§ Document excerpt:
Characterizing breast cancer cell lines using principal component analysis of high-frequency ultrasonic spectra

Abstract

Current methods for determining the molecular subtypes of breast cancer include DNA microarrays, immunohistochemical staining, and proteomic analysis. These methods are not easily transferable to real-time clinical applications such as the intraoperative assessment of margin or biopsy specimens. The development of a diagnostic method for rapidly determining the molecular subtype of malignant breast tissue in a clinical setting would represent a significant advance in breast cancer detection and treatment. Preliminary results suggest that high-frequency ultrasound may be sensitive to variations between breast cancer cell lines, and thus molecular subtype, due to a mechanism linking subtype mutations to the ultrasonic properties of the cells. This mechanism was explored using an integrated experimental and computational method. Ultrasonic scattering from breast cancer cells in vitro were simulated using a multipole-based approach. Variations between cell lines due to different molecular subtypes were modeled using a range of cell moduli and sizes. Model and experimental spectra were compared using principal component analysis (PCA). The results indicate the properties and thus molecular subtypes of breast cancer cells could potentially be determined by comparing their measured spectra to model spectra using a feature classification program such as PCA. [This work was supported by Utah Valley University.]

§ Entries provided:

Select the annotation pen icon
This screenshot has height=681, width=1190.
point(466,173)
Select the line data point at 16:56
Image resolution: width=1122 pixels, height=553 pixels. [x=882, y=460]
...
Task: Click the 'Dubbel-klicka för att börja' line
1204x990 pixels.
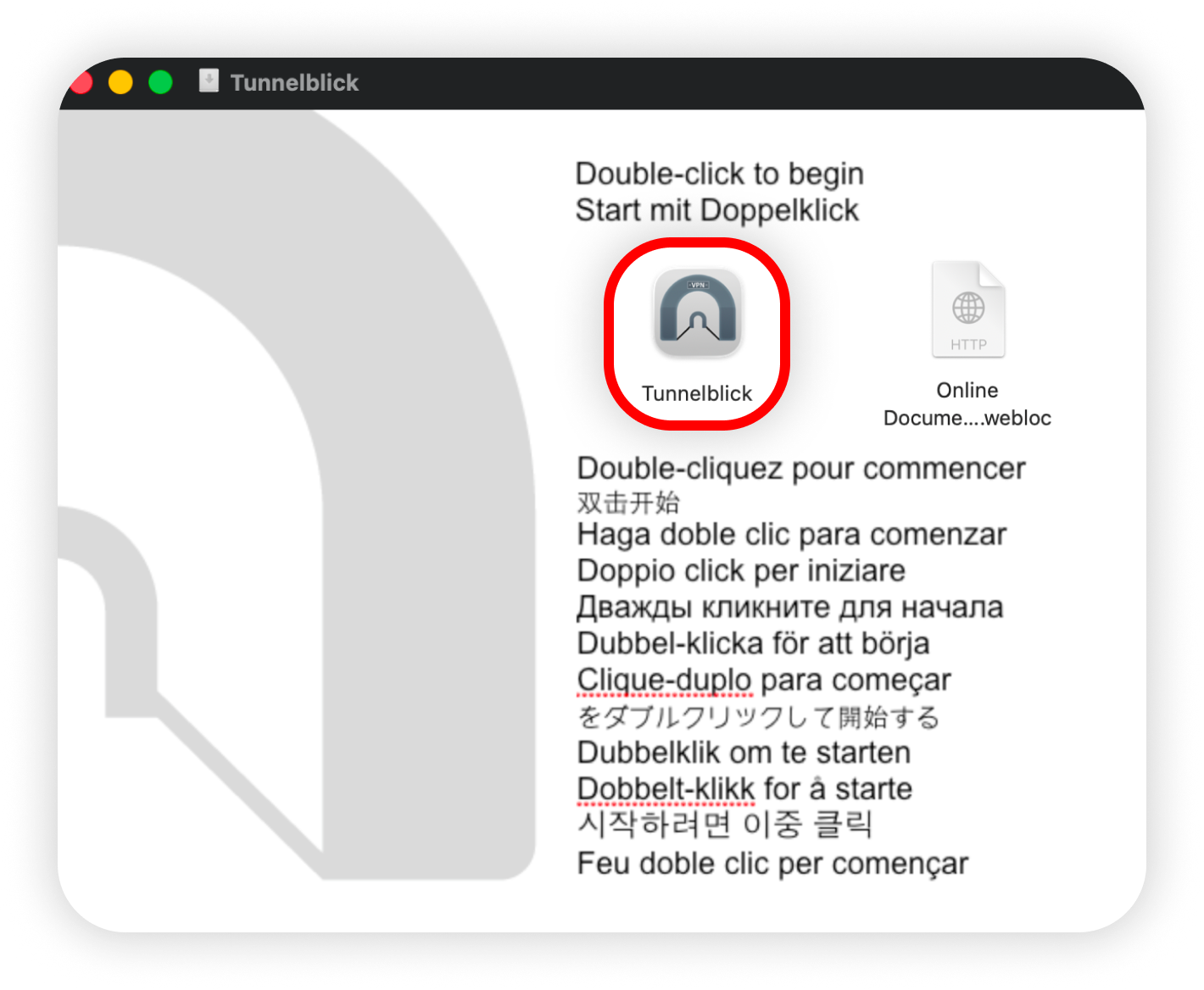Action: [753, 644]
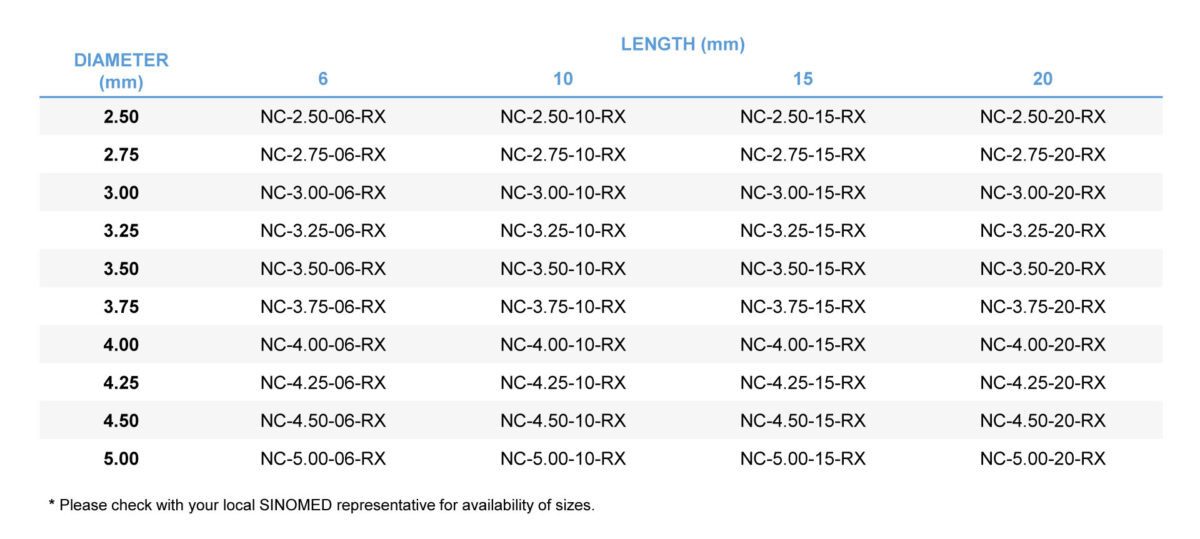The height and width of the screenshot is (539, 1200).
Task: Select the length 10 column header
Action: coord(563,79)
==
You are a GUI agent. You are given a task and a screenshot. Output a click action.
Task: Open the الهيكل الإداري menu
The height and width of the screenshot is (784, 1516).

§ Task directions: Summarize the abstract on ultrasonic spectra of breast cancer cell lines in two sentences.

§ Exercise solution: Current methods for determining breast cancer molecular subtypes, such as DNA microarrays, immunohistochemical staining, and proteomic analysis, are not easily transferable to real-time clinical uses like intraoperative assessment of margin or biopsy specimens, and preliminary results suggest that high-frequency ultrasound may be sensitive to differences between cell lines and thus subtypes. Using simulated ultrasonic scattering from cells modeled with a range of moduli and sizes and comparing model and experimental spectra through principal component analysis, the work indicates that the properties and subtypes of breast cancer cells could potentially be determined by matching measured spectra to model spectra with a feature classification program such as PCA.